■ **Task directions**:
Range to reproduce from the entries below: the line with "At what coordinates should I click to accomplish: Tap", the line with "Click the 10:18", and every line in between. Give them exactly and give nothing else.

■ **Exercise input**:
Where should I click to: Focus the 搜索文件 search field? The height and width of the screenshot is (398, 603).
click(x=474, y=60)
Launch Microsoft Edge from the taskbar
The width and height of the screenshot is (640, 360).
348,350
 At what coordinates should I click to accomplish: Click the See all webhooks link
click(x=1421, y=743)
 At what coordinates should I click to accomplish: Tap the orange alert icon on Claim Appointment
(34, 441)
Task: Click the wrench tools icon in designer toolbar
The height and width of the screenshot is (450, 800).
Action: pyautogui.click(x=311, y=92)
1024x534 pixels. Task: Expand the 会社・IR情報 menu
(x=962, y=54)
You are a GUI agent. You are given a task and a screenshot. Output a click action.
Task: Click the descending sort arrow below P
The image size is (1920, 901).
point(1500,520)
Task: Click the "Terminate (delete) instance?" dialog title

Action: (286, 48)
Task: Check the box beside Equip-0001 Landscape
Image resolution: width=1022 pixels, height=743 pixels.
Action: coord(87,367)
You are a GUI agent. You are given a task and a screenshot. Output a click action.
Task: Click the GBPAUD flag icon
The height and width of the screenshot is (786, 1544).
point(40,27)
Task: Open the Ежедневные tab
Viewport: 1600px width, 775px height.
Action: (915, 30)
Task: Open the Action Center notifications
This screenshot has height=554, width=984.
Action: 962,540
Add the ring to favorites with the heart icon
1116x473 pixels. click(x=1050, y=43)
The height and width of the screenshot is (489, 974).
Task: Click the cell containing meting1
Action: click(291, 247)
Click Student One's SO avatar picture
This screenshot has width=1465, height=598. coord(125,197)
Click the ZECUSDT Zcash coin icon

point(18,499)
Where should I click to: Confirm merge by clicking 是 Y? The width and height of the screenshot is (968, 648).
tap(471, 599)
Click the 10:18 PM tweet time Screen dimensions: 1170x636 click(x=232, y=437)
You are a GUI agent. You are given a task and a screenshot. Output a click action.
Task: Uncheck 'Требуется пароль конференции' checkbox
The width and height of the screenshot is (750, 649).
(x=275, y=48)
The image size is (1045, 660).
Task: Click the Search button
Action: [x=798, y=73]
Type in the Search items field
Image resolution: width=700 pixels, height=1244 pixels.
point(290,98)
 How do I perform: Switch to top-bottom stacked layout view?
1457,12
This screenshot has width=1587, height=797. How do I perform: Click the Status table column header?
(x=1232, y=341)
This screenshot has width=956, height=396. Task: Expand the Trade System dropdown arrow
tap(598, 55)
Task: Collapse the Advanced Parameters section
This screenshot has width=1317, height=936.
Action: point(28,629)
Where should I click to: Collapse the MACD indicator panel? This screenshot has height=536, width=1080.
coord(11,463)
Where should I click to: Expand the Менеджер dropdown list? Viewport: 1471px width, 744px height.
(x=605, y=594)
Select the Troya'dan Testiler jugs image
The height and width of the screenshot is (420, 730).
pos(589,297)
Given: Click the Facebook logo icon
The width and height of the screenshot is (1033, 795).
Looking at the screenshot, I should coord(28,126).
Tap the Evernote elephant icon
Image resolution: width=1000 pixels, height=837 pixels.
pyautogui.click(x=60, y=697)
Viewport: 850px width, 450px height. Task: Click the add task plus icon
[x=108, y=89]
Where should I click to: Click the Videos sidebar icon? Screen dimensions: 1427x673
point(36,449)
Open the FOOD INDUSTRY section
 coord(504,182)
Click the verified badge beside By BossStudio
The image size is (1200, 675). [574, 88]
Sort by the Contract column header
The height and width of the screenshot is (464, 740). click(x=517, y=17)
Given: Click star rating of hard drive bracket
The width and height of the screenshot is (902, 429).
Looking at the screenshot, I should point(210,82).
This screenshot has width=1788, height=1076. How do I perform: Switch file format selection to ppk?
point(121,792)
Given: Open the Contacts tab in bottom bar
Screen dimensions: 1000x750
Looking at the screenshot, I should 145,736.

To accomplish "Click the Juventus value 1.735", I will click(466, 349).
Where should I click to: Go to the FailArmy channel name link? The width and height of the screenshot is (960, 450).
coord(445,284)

■ **Finished task**:
 At what coordinates should I click to accomplish: Tap the orange alert icon on Claim Appointment
(34, 441)
Task: Click the wrench tools icon in designer toolbar
The height and width of the screenshot is (450, 800).
Action: pyautogui.click(x=311, y=92)
1024x534 pixels. Task: Expand the 会社・IR情報 menu
(x=962, y=54)
You are a GUI agent. You are given a task and a screenshot. Output a click action.
Task: Click the descending sort arrow below P
The image size is (1920, 901).
point(1500,520)
Task: Click the "Terminate (delete) instance?" dialog title

Action: (286, 48)
Task: Check the box beside Equip-0001 Landscape
Image resolution: width=1022 pixels, height=743 pixels.
Action: coord(87,367)
You are a GUI agent. You are given a task and a screenshot. Output a click action.
Task: Click the GBPAUD flag icon
The height and width of the screenshot is (786, 1544).
point(40,27)
Task: Open the Ежедневные tab
Viewport: 1600px width, 775px height.
Action: (915, 30)
Task: Open the Action Center notifications
This screenshot has height=554, width=984.
Action: 962,540
Add the ring to favorites with the heart icon
1116x473 pixels. click(x=1050, y=43)
The height and width of the screenshot is (489, 974).
Task: Click the cell containing meting1
Action: click(291, 247)
Click Student One's SO avatar picture
This screenshot has width=1465, height=598. coord(125,197)
Click the ZECUSDT Zcash coin icon

point(18,499)
Where should I click to: Confirm merge by clicking 是 Y? The width and height of the screenshot is (968, 648).
tap(471, 599)
Click the 10:18 PM tweet time Screen dimensions: 1170x636 click(x=232, y=437)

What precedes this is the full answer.